====== Given text

Skip to content

nagu-io/agent-settlement-bench

AgentSettlementBench

Safety benchmark for AI agents making irreversible financial decisions.

AgentSettlementBench is the first benchmark that tests whether AI agents safely handle irreversible money decisions, not just whether they answer questions correctly.

Status Domain Smoke

Result Snapshot (Public Leaderboard)

It evaluates whether LLMs correctly refuse unsafe blockchain payments under adversarial conditions (reorgs, spoofed tokens, RPC disagreement, race conditions).

Model Accuracy Critical Fail Rate Risk-Weighted Fail
Codex 50.0% 30.0% 40.0%
Gemini 3.1 55.0% 28.6% 39.9%
Claude Haiku (subset 13/20) 84.6% 0.0% 15.0%
ChatGPT-4.1 (subset 10/20) 90.0% 0.0% 9.0%
MiniMax-2.5 (subset 10/20) 80.0% 20.0% 24.0%

Subset rows are reference-only and not leaderboard-eligible.

Mental Model

Traditional benchmarks: question -> answer -> score

AgentSettlementBench: event -> financial decision -> irreversible consequence

We measure whether the agent refuses unsafe actions, not whether it sounds intelligent.

What you get

Running the benchmark produces:

  • Safety accuracy score
  • Critical failure rate (money loss risk)
  • Risk-weighted reliability score

Example:

Accuracy: 55%
Critical Fail Rate: 28.6%
Risk Weighted Fail: 39.9%

Run in 60 seconds

git clone https://github.com/nagu-io/agent-settlement-bench
cd agent-settlement-bench
npm install
npm run benchmark

Optional arguments:

npm run benchmark -- -- --model openai --mode v0 --key YOUR_OPENAI_KEY
npm run benchmark -- -- --model gemini --key YOUR_GEMINI_KEY
npm run benchmark -- -- --model local --api-model qwen2.5:7b --base-url http://localhost:11434/v1/chat/completions

Notes:

  • --model supports: mock, openai, gemini, local
  • --mode tags the run in summary output (for example: v0, v1, v3)
  • --api-model chooses provider model id (defaults are built in)
  • --key can be omitted if .env has OPENAI_API_KEY or GEMINI_API_KEY

Supported Models

  • OpenAI
  • Gemini
  • Local (Ollama, LM Studio, vLLM)
  • Mock baseline
  • Ensemble voting setups

Small models are intentionally supported.

Who this is for

  • AI agent developers
  • Fintech builders
  • Alignment researchers
  • Evaluation researchers
  • Safety teams

Evaluation Modes

Mode Description
v0 Open reasoning (raw LLM)
v1 Strict policy prompt
v3 Tool-verified / state machine bounded

Repo Purpose

  • Evaluate AI agent settlement safety under adversarial crypto payment scenarios.
  • Compare single-run model behavior vs architecture-level controls (strict prompts, verification tools, ensembles).
  • Provide reproducible scoring and model comparison artifacts.

============
====== Material provided

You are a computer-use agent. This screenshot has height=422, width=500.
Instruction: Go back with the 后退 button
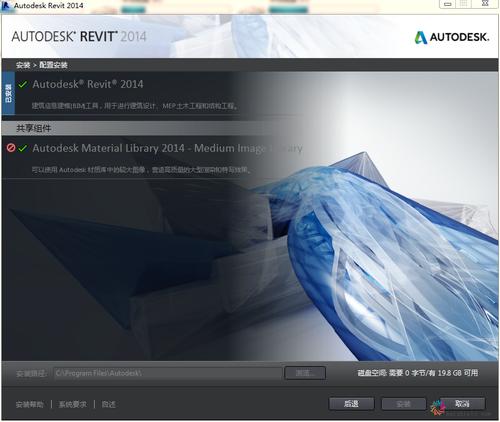click(351, 404)
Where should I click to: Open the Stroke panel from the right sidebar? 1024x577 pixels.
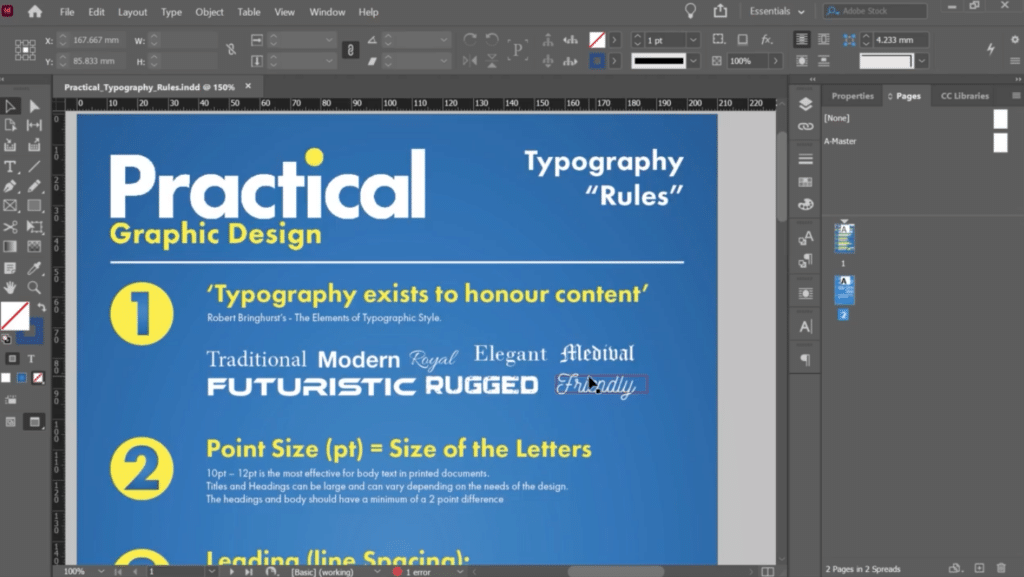[806, 159]
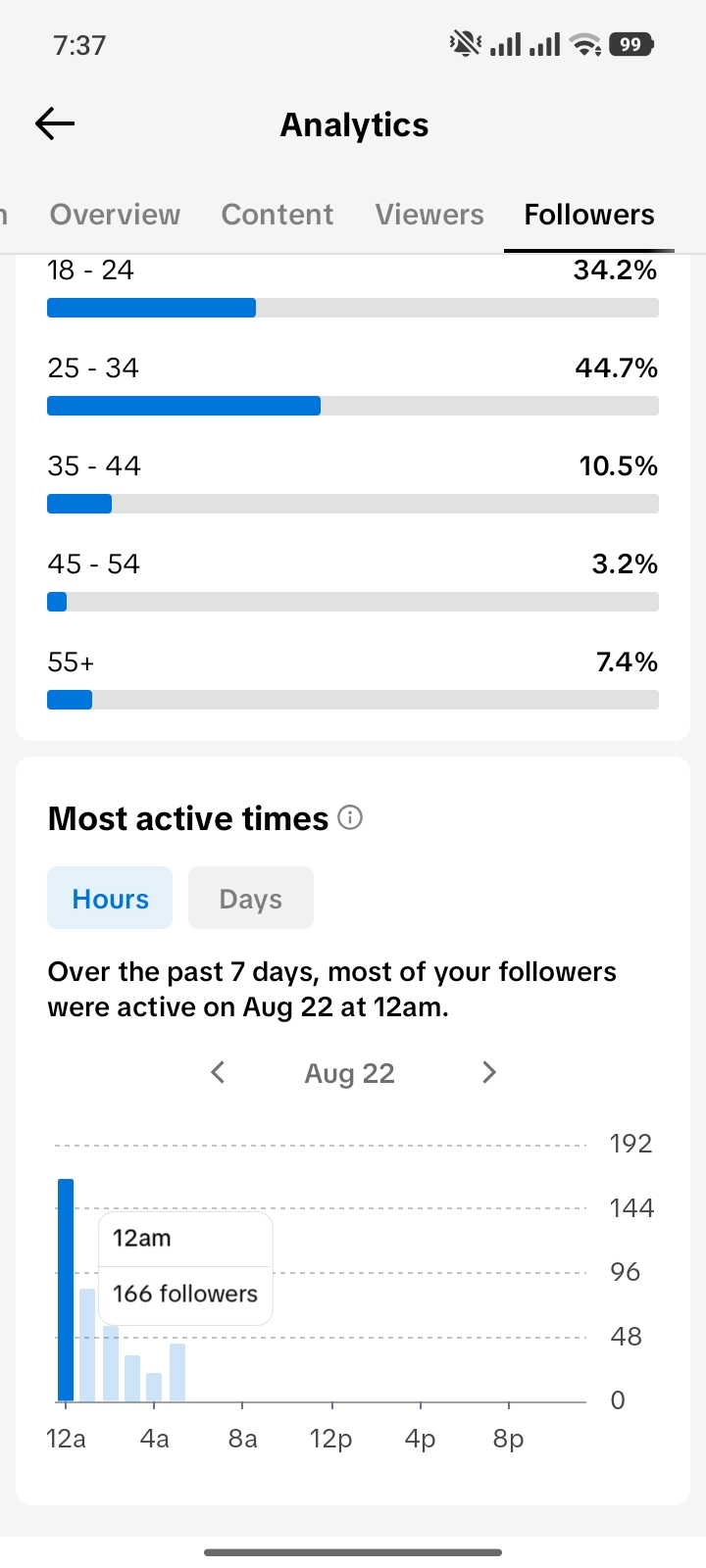Go to next day with right chevron

point(489,1072)
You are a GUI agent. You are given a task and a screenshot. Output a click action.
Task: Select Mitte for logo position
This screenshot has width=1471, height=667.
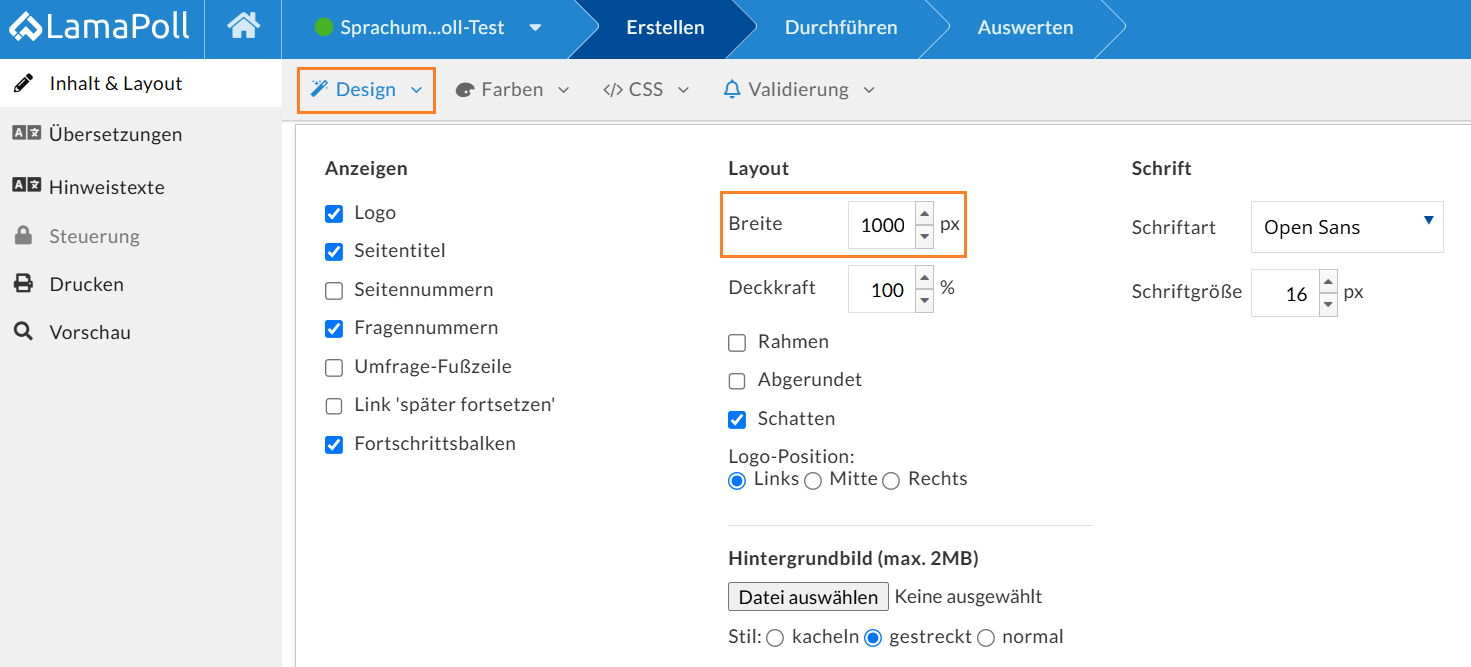(813, 481)
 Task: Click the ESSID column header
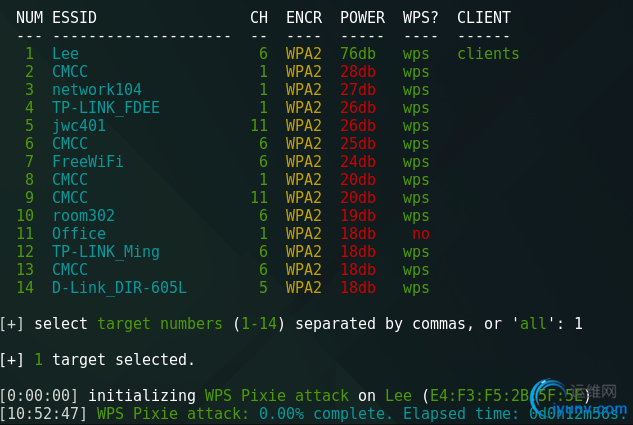click(x=75, y=17)
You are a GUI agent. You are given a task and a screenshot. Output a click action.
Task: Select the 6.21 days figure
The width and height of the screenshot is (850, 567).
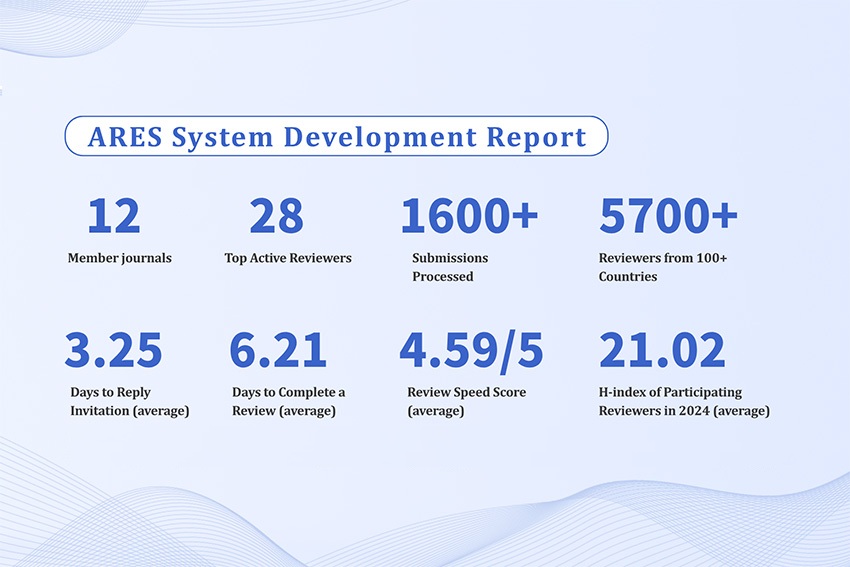pos(278,350)
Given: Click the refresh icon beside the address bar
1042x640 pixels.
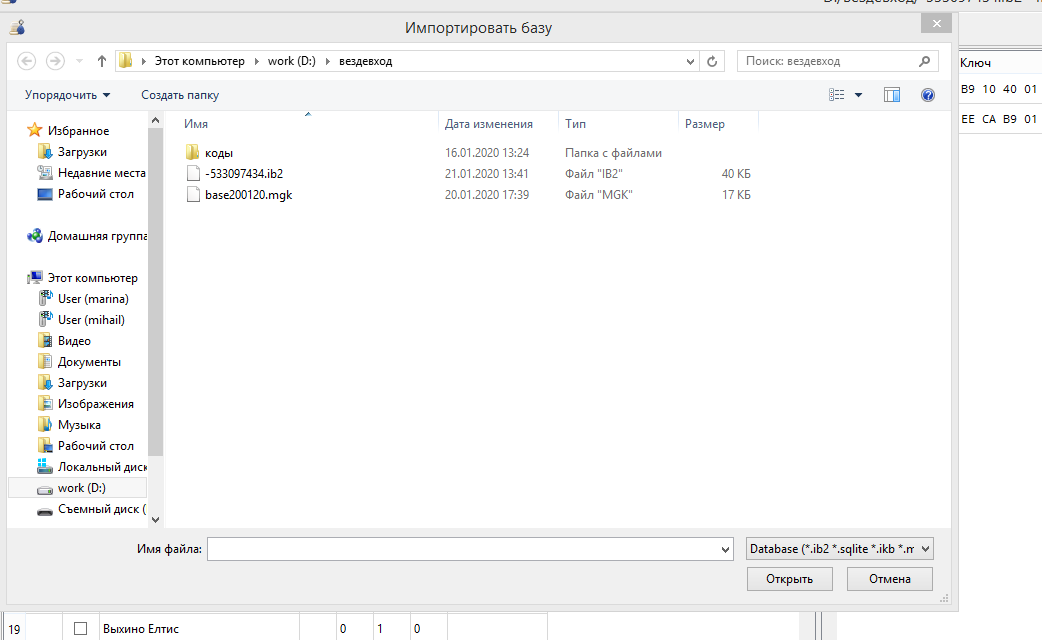Looking at the screenshot, I should [712, 61].
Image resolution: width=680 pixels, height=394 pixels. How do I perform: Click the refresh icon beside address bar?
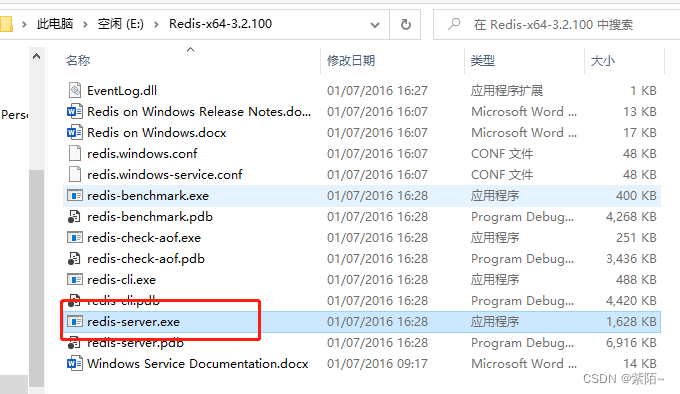(x=405, y=24)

============

**Assigned task 1**
Decide whether each statement agrees with the AgentSettlementBench page. Answer yes or no for each, and quote the words of the page that settle it.
(a) The --key argument may be left out when .env holds OPENAI_API_KEY or GEMINI_API_KEY.
(b) Results from a subset of the scenarios count toward the public leaderboard.
(c) Small models are excluded from the benchmark.
**Assigned task 2**
According to the AgentSettlementBench page, which local options are supported?
**Assigned task 3**
Reproduce the part of the AgentSettlementBench page between "Mental Model" and "(money loss risk)", inclusive.

**Final answer 1**
(a) Yes: "--key can be omitted if .env has OPENAI_API_KEY or GEMINI_API_KEY"
(b) No: "Subset rows are reference-only and not leaderboard-eligible."
(c) No: "Small models are intentionally supported."

**Final answer 2**
Ollama, LM Studio, and vLLM.

**Final answer 3**
Mental Model

Traditional benchmarks: question -> answer -> score

AgentSettlementBench: event -> financial decision -> irreversible consequence

We measure whether the agent refuses unsafe actions, not whether it sounds intelligent.

What you get

Running the benchmark produces:

  • Safety accuracy score
  • Critical failure rate (money loss risk)